Wiggling  your ass is a great way to use your body to shift your mood. Pam Grout talks about it and the science behind it in E-Cubed, one of the books that saved my life.

However, people might have blocks, both mental and physical, to wiggling their asses.  I will address these in this and later posts.

Mental Blocks

One might be loth to wiggle one’s ass if one is in the process of escaping a culture — family, religious, or snooty-bourgeois-wannabe — that prohibits such spine-limbering, chi-awakening, snorting-laughter-inducing activity.

Perhaps the block has its roots in being body-shamed by people who wish to control your most basic bodily movements.

Perhaps your ass has been traumatized by being the butt of such epithets as fat, flat, flabby, dimpled, or skinny. Worst of all, you may have been told that you have no ass.

The condition of literal asslessness is possessed by only a very few people who have been injured or who were born different from the standard from-the-factory model.  Nick Santonastasso is one of these. A bodybuilder, athlete, and motivational speaker, Nick was born with one arm and one finger, a result of a rare genetic condition, Hanhart syndrome. Against the conventional wisdom that their child would never be able to care for himself, Nick’s parents took him home and treated him “like a normal kid” (Preston, 60).  He figured out ways to get around and to write, went to high school with his brother, and made the varsity wrestling team. Later he got a million-plus followers on Vine.

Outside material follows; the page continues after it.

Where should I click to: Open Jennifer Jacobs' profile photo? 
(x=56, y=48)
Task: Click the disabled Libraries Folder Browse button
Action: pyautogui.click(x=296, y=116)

He figured out how to train and became a body builder. Now he works with Tony Robbins as a motivational speaker. “I want people to walk out of the room and look at the world differently,” he says (Preston, 60). Nick may be gluteally challenged, but he is the definition of a complete badass.

Back to you and your ass, and shaking it.

  1. Do you currently possess feet?
  2. Are you able to stand on them?

Good! You have an ass, and this exercise will be easy for you. You can put on some ass-shaking music, or just hear the beat in your head. (Right now, I’m listening to BrownPrider Funk’s Old School Funk Mix on their YouTube channel. Try Bootsy Collins’ “Undercover Funk.”)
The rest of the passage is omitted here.